En un momento de la descripción, Erlendur hizo una mueca y Elinborg maldijo en voz baja.

Katrín terminó su relato.

– ¿Por qué no denunciaste a ese animal? -preguntó Elinborg.

– Era un monstruo. Me amenazó con matarme si lo denunciaba y la policía lo arrestaba. Y aún peor, me dijo que si lo denunciaba diría que yo lo había invitado a mi casa para que se acostara conmigo. Utilizaba otras palabras, pero yo sabía lo que quería decir. Tenía mucha fuerza, pero no me dejó ninguna señal en el cuerpo. Tuvo sumo cuidado en no dejar marcas. Me di cuenta de eso más tarde. Me dio algunas bofetadas en la cara, pero nunca demasiado fuertes.

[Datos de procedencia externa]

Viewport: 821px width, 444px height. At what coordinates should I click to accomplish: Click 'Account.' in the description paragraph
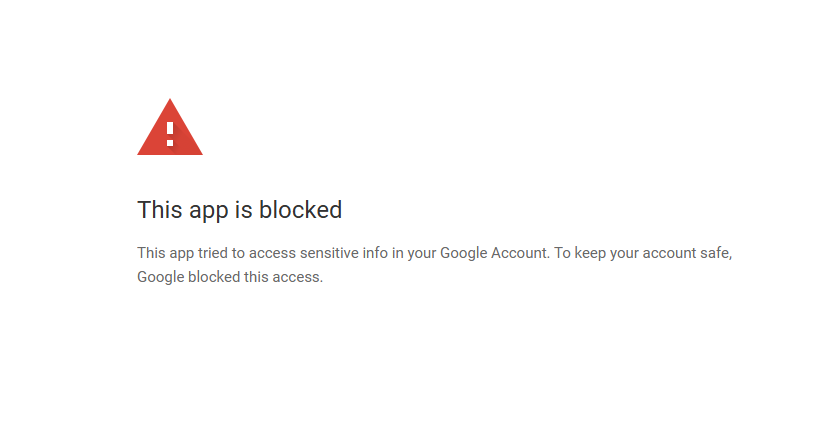coord(520,253)
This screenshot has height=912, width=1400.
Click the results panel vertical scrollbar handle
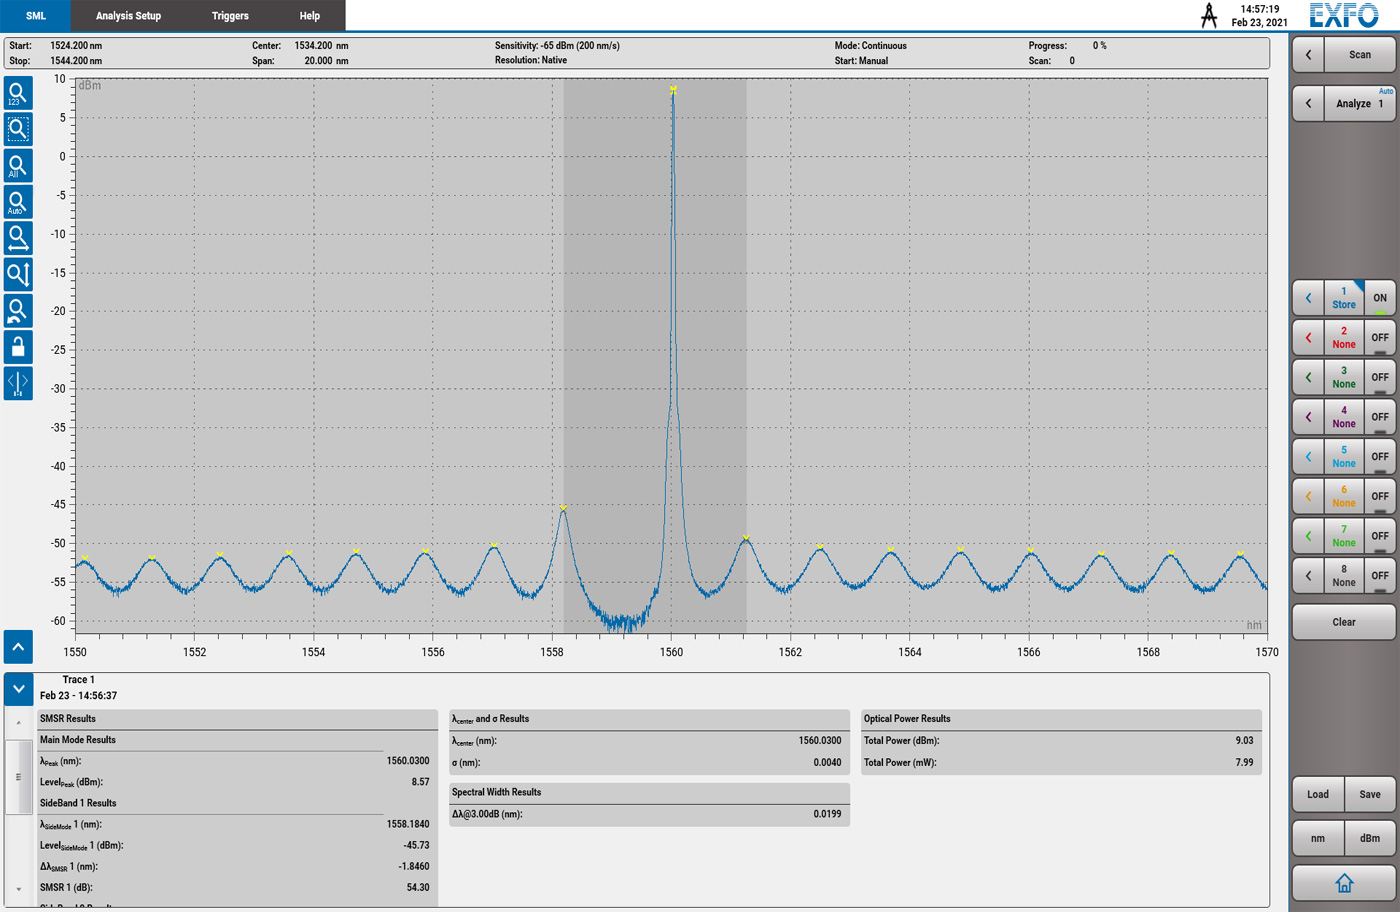click(x=18, y=776)
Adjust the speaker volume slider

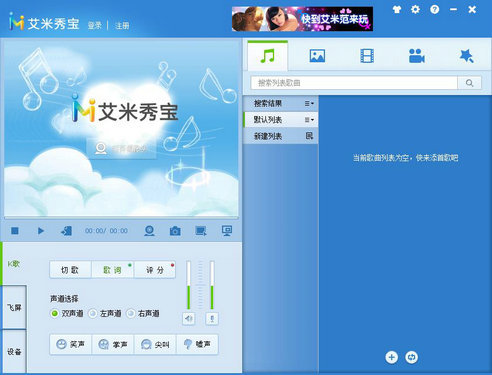pos(189,285)
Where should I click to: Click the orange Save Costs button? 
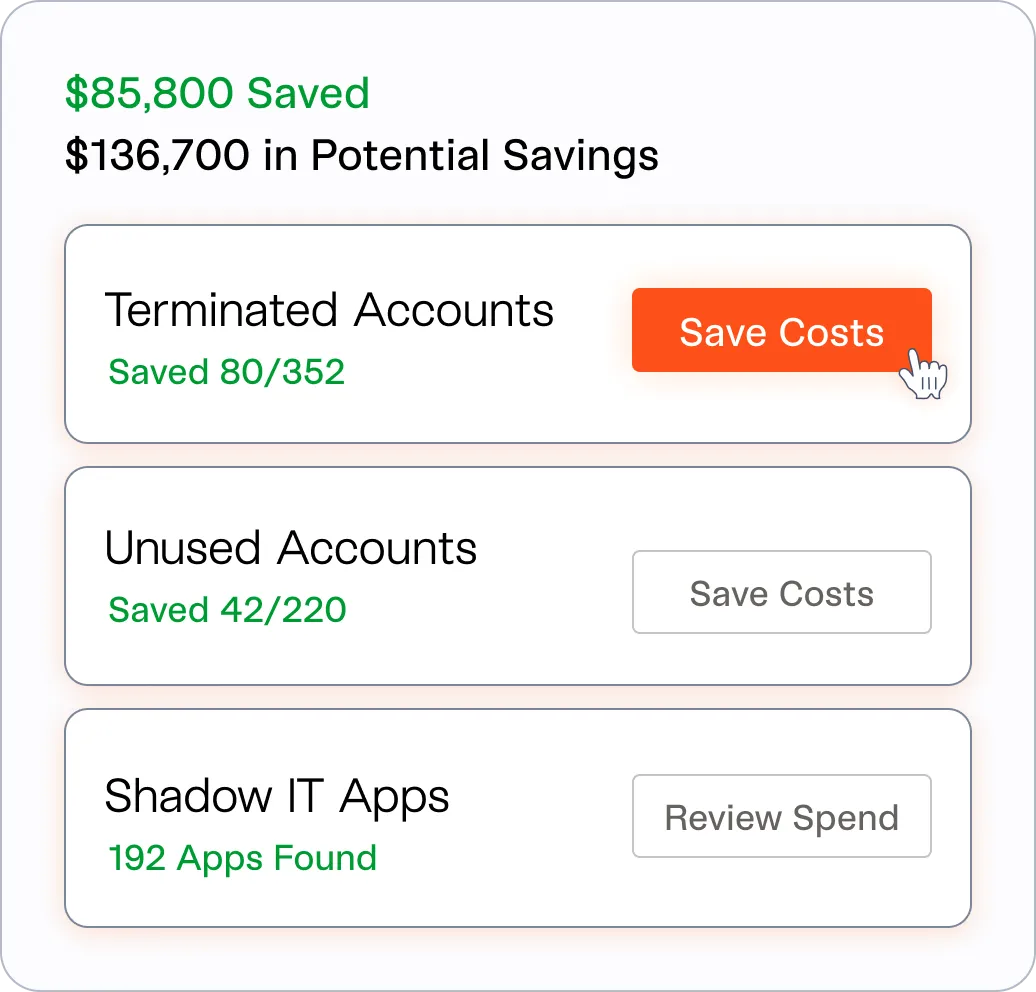tap(780, 331)
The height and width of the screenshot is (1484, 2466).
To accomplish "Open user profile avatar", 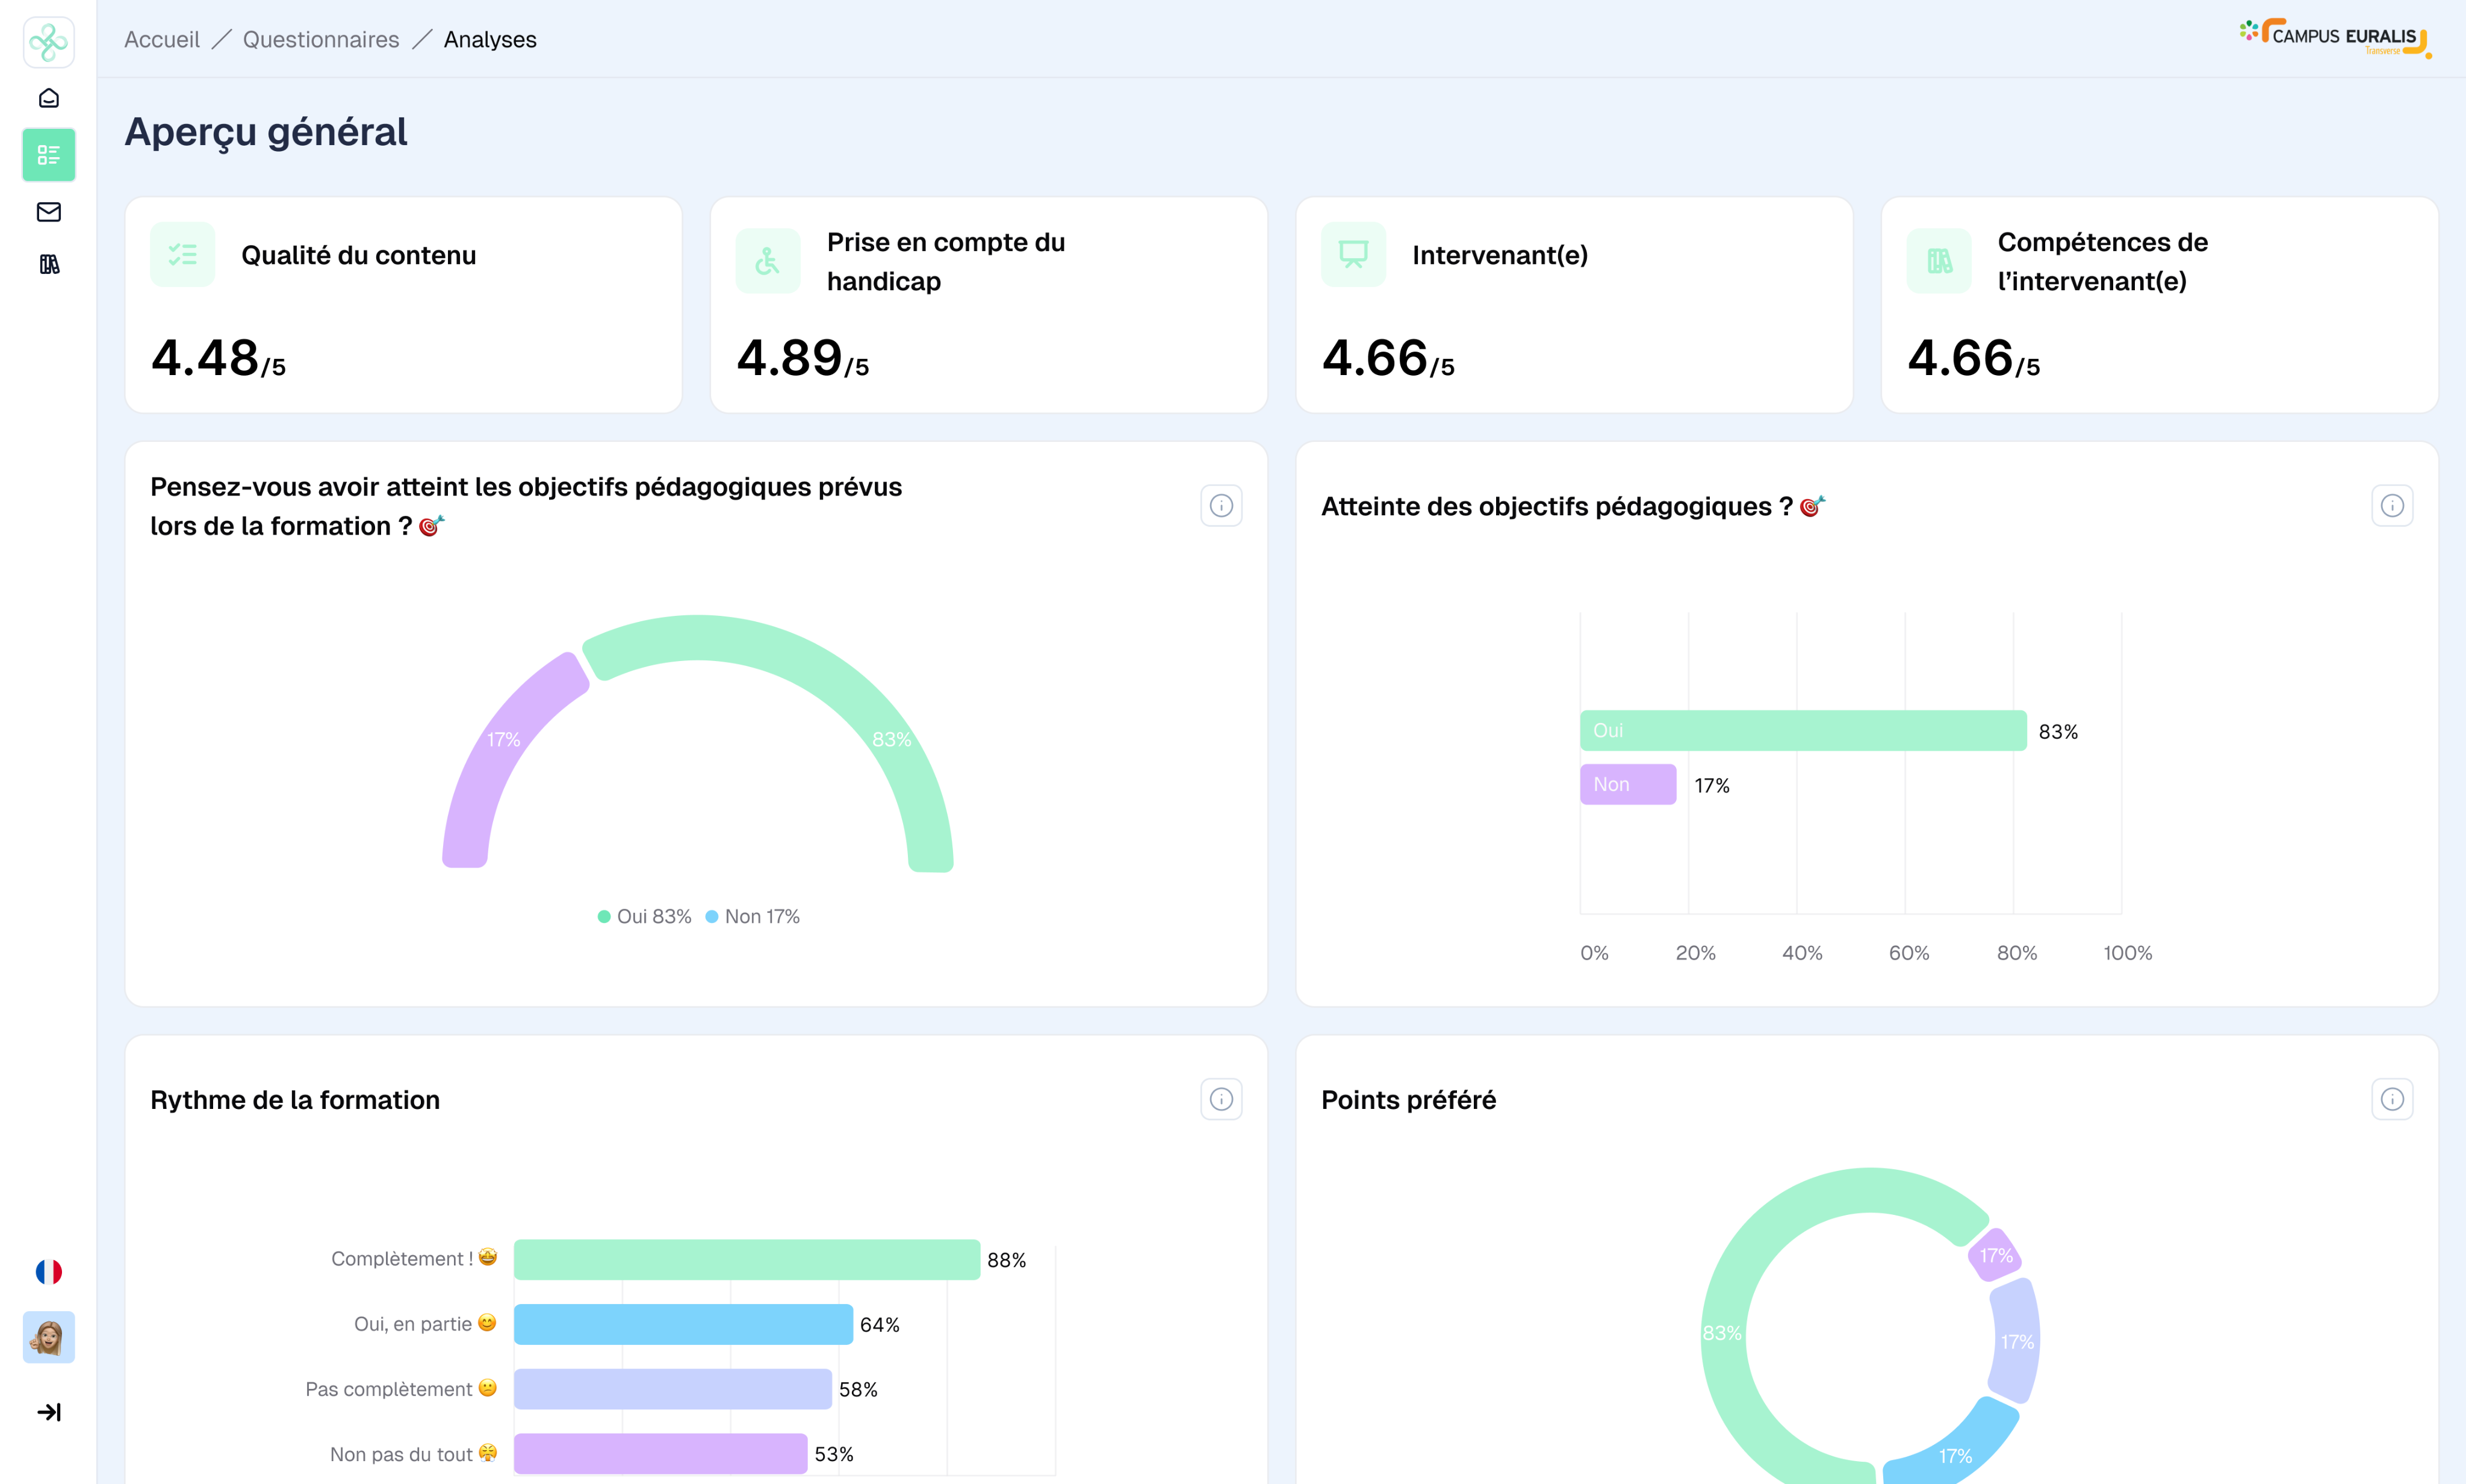I will [48, 1337].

– ¿Cuándo ocurrió eso? -preguntó Erlendur.

– En 1961. En otoño.

– ¿No hubo ninguna repercusión? ¿Nunca volviste a ver a Holberg o…?

– No. Nunca volví a verlo. Hasta que descubrí su foto en los periódicos.

– ¿Te mudaste de Húsavík?

– Realmente era lo que siempre habíamos pensado hacer. Albert siempre tuvo esa idea. A mí ya no me disgustaba tanto la idea, después de lo que pasó. En Húsavík hay buena gente, y me gustaba vivir allí, pero nunca he vuelto a ir.

– Tenías dos hijos antes de eso. Dos chicos, según parece -dijo Erlendur, y señaló las fotos de las primeras comuniones-. Luego nació el tercer hijo… ¿cuándo?

– Dos años más tarde -contestó Katrín.

Erlendur la miró fijamente y vio que había mentido por primera vez durante toda la conversación.